By cloning and sequencing PCR products, we obtained 1473 high-quality bacterial 16S rRNA gene sequences from the S. littoralis gut (Figure 1) and 1245 from the H. armigera gut. Most of the 18 operational taxonomic units (OTUs) in S. littoralis larvae can be classified to known genus based on 99.5% similarity threshold (Table S1). If the sequence is highly similar to one known species, it was named after that species; if the sequence shares equal similarity to two or more species belonging to the same genus, it was regarded as an unknown species of the genus. In addition, sequence heterogeneity exists in several species, which might be attributed to strains or ecotypes. Clostridium and Enterococcus constitute 42.2% and 42.3% of the final dataset, respectively (Figure 1). Enterobacteriaceae represent the remaining 14.6%. Most of the dominant species in H. armigera larvae were identical to those found in S. littoralis (Table S2). Furthermore, we could not detect any Archaea in the insect samples.

Figure 1. Phylogenetic tree of bacterial divisions retrieved from S. littoralis larval gut based on sequence similarity.

The 16S rRNA gene sequence of the cyanobacterium Synechococcus elongatus PCC 6301 (NC_006576.1) and the Armatimonadetes Chthonomonas calidirosea T49 (AM749780.1) were used as the out groups. A detailed description of the phylotypes and accession numbers of the most closely related reference sequences can be found in Table S1. The accession number of the other reference sequences are: Enterococcus durans Ed-02 (HM130537.1), Lactobacillus brevis T9 (JQ301799.1), Staphylococcus aureus subsp. aureus JH1(CP000736.1), Micrococcus luteus NCTC2665 (CP001628.1), Corynebacterium diphtheriae 31A (CP003206.1), Burkholderia pseudomallei K96243 (NC_006350.1), Rhizobium etli CFN 42 (CP000133.1), Desulfobacterium autotrophicum HRM2 (CP001087.1). The two digit bootstrap number and the three decimal posterior probabilities are shown on major nodes. The bottom bar represents substitution rate per site.

Spatial Distribution

In Lepidoptera, the larval alimentary canal is composed of three morphologically distinguishable segments [7]: the foregut and the hindgut derived from ectodermal ingrowth and the midgut from the endoderm (Figure 2A). For microbiota analysis, the gut of 5th-instar S. littoralis larvae feeding on artificial diet was cut into three segments at the two visible constricting sites on the midgut. In section I, E. mundtii is the most dominant species, whereas in section III, E. casseliflavus is more dominant. P. acnes was only found in section I, and E. termitis was only identified in section III. Only one species, namely Clostridium sp. SL01 was detected in section II. Rarefaction analyses confirmed that the sequencing is deep enough to reveal high abundance species in section I and III (Figure 2C). Fluorescent in situ hybridization (FISH) using probes designed from the cloned 16S rRNA gene sequences (Table S3) revealed that Clostridium sp. SL01 form large aggregates in the deep anoxic area of the food bolus, and small satellite aggregates already exist at 50 µm away from the gut wall. Other species attached to the gut peritrophic membrane (Figure 3).

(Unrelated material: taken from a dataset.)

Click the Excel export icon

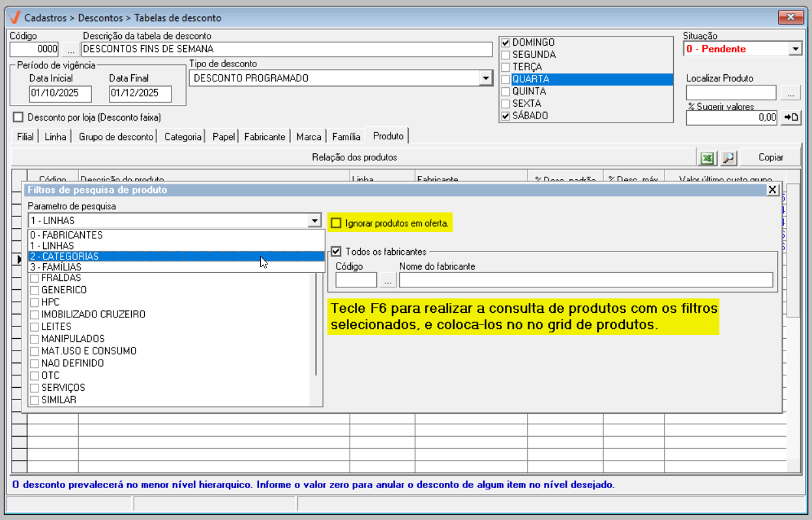point(707,158)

Figure 2. Change of bacterial composition along the digestive tract of 5th-instar larvae of artificial food-feeding S. littoralis.

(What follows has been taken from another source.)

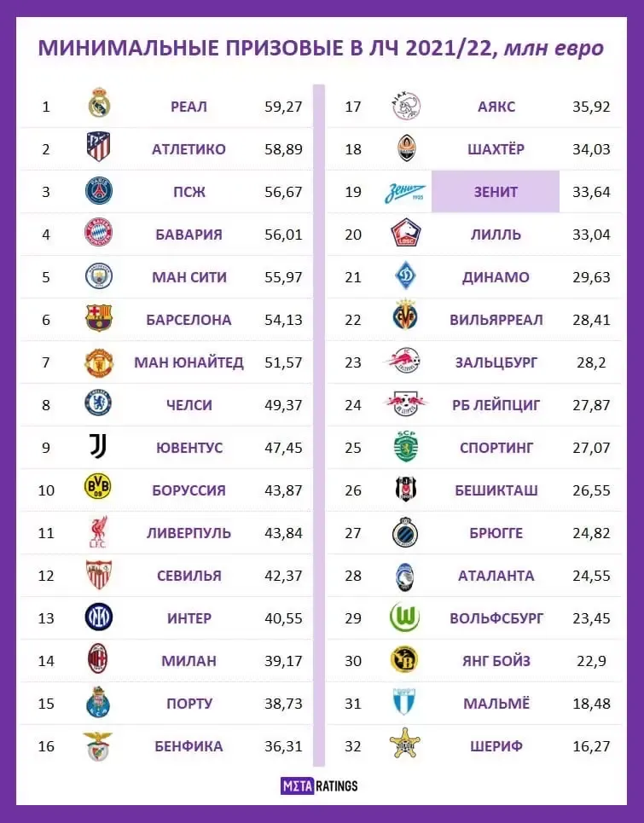Click the Wolfsburg green W logo
Image resolution: width=644 pixels, height=823 pixels.
click(x=405, y=617)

(a), The structure of the alimentary canal. The digestive tract was cut into three segments (I, II, and III) for sampling as indicated by the dotted lines. (b), Relative abundance of bacteria in the three segments revealed by cloning and sequencing. (c), Rarefaction curves of the bacterial diversity in gut section I and section III.

Figure 3. Bacterial localization in the gut of S. littoralis larvae with Fluorescent In Situ Hybridization.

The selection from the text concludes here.